Think of thick, crunchy toast beneath these toppings: fig jam topped with goat cheese and chopped walnuts; two shrimp resting on mashed avocado sprinkled with salt and lime juice; mascarpone with crumbled bacon and chopped grapes.
The possibilities for toast toppings seem endless.
When a friend invited me over for a simple lunch recently and served a French comfort food sandwich I realized that croque monsieur served as a tartine (an open-faced sandwich) straddled the two trends neatly: less bread, but fancy toast.
Croque monsieur, a delicious combination of ham and Gruyère cheese on toasted bread and covered with a béchamel sauce, first appeared on menus in Paris around 1910. Some variations dip the bread in egg before baking it. Often the sandwich is topped with additional cheese on top of the bread to create a melty, cheesy crust. The version that adds a fried egg on top, said to resemble a lady’s hat, is called the croque madame.
Béchamel sauce is a fancy way to say “white sauce,” a medium-thick sauce made from hot milk and flour.
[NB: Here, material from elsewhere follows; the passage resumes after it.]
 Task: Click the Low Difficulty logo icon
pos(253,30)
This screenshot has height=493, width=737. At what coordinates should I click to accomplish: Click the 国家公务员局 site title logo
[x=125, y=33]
It has long been used by home cooks to disguise leftovers but it also serves as the base for creamy comfort foods and soufflés.
To ensure that your béchamel sauce is smooth without lumps, take the extra step of heating the milk in a separate saucepan before adding it to the melted butter and flour.
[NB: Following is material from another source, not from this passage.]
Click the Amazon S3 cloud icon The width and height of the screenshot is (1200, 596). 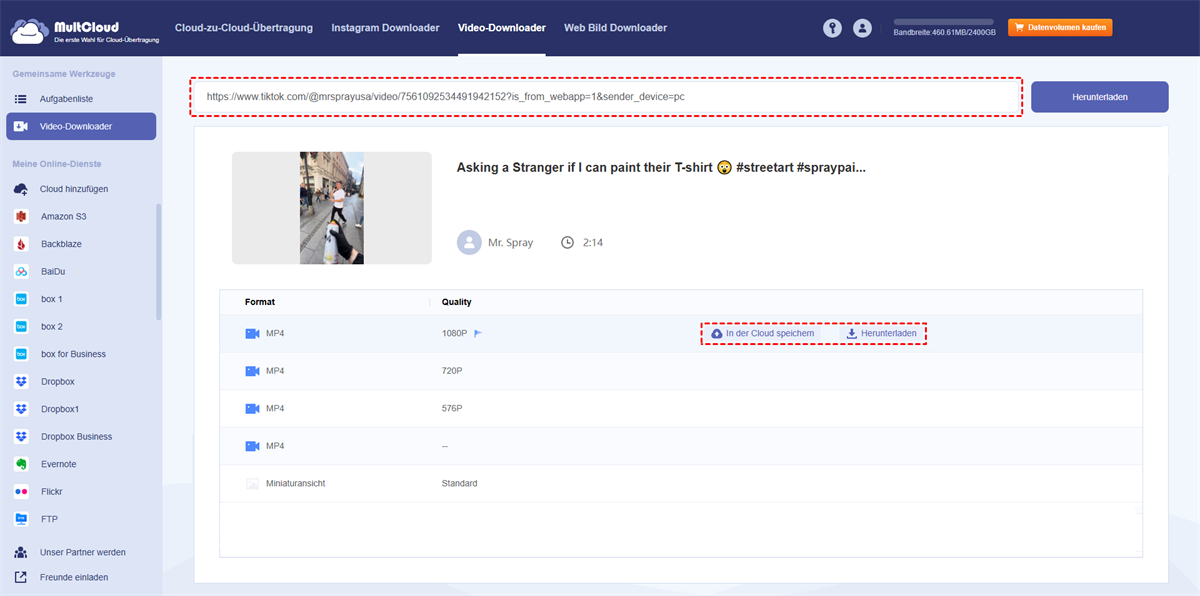pyautogui.click(x=21, y=217)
In minutes, you’ll have a warm, trendy lunch that’s been enjoyed since before the bread slicer was invented in 1928.
Croque monsieur tartine
For the béchamel:
2 tablespoons unsalted butter
2 tablespoons all-purpose flour
1-1/4 cups hot milk
Salt and freshly ground pepper, to taste
Ground nutmeg, to taste
For the tartine:
Four thick slices of country-style bread
8 slices of cooked ham
2/3 cup grated Gruyère cheese
1. Preheat oven to 450 degrees F. Lightly grease a baking sheet with butter and set aside. Grate the cheese.
2. To make the béchamel: Add butter to a heavy-bottomed saucepan and melt over low heat. In a separate small saucepan, heat milk over low heat (do not let it come to a boil).
3. While the milk heats, whisk the flour into the melted butter, stirring constantly, until the mixture smells nutty and fragrant, about 1 minute. Do not let it brown. Slowly add the hot milk to the butter-flour mixture, whisking constantly until the mixture is smooth. Increase the heat to medium, bring to a simmer and season with salt, pepper, and nutmeg. Continue to cook, stirring occasionally, until the sauce is thickened, about 3 minutes more. Remove béchamel from heat.
4. To assemble the tartines: Place the bread slices on the greased baking sheet with two overlapping slices of ham on top. For each sandwich, spread 1 to 2 tablespoons of the béchamel over the ham (more, if desired). Sprinkle grated cheese evenly over the béchamel. Bake until the cheese melts and evenly browns, and the bread is golden and crisp on the bottom, about 12 to 15 minutes.
5. Serve immediately with a simple salad of mixed greens.